> [Task goal] The response must contain every record, repeated exactly.

> [Extracted information]
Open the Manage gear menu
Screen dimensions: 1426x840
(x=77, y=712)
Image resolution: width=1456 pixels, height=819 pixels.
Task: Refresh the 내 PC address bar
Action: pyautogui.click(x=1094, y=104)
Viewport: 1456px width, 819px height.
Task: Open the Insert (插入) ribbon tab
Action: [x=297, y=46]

> [Exercise answer]
Open the Manage gear menu
Screen dimensions: 1426x840
(x=77, y=712)
Image resolution: width=1456 pixels, height=819 pixels.
Task: Refresh the 내 PC address bar
Action: pyautogui.click(x=1094, y=104)
Viewport: 1456px width, 819px height.
Task: Open the Insert (插入) ribbon tab
Action: [x=297, y=46]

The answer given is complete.